Uit Wikipedia, de vrije encyclopedie
Franz Schmidt

Franz Schmidt (Pressburg, 22 december 1874 - Perchtoldsdorf, 11 februari 1939) was een Oostenrijks componist, cellist en pianist.

Schmidt groeide op in Pressburg in het Oostenrijks-Hongaarse rijk (dit is nu Bratislava, Slowakije). Zijn moeder was zijn eerste lerares. Zij was een vaardig pianiste, die hem systematisch onderricht gaf in de klavierwerken van Johann Sebastian Bach. Hij studeerde kort piano bij Theodor Leschetizky, met wie hij al snel overhoop lag. In 1888 verhuisde hij naar Wenen en studeerde daar aan het conservatorium (compositieleer bij Robert Fuchs, cello bij Ferdinand Hellmesberger en theorie bij Anton Bruckner); in 1896 studeerde hij cum laude af.

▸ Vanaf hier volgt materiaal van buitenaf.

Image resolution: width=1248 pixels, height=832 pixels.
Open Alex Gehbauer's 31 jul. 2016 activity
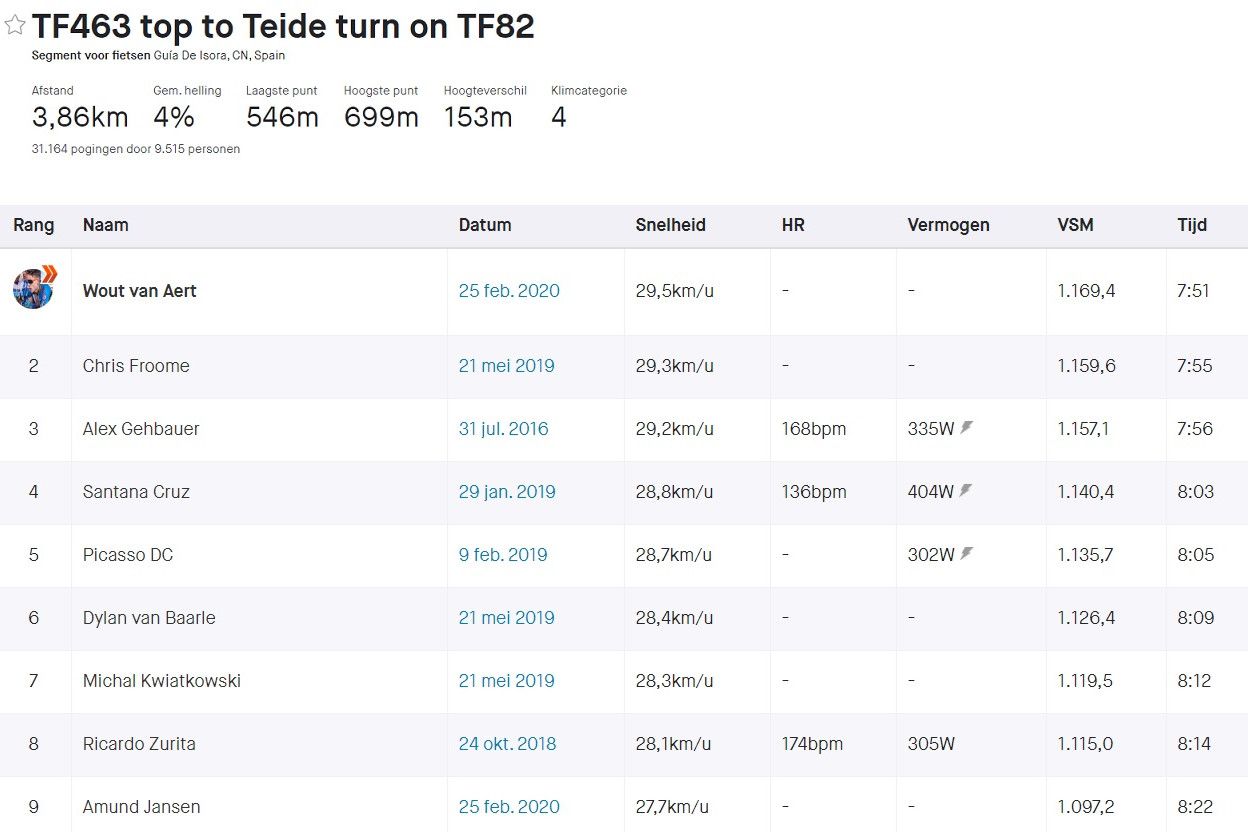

Hij werd gekozen uit veertien sollicitanten voor de vacante positie van cellist bij de Weense staatsopera, waar hij tot 1914 speelde, dikwijls onder Mahler. Hoewel Friedrich Buxbaum de eerste cellist was, liet Mahler de cellosoli meestal spelen door Schmidt. Schmidt was ook een veelgevraagd kamermusicus en speelde in het door Arnold Schönbergs goede vriend Oskar Adler opgerichte strijkkwartet. In 1914 werd hij professor aan de Wiener Musikakademie (tegenwoordig: Universität für Musik und darstellende Kunst Wien). In 1925 werd hij directeur van deze academie, en van 1927 tot 1931 was hij tevens de rector.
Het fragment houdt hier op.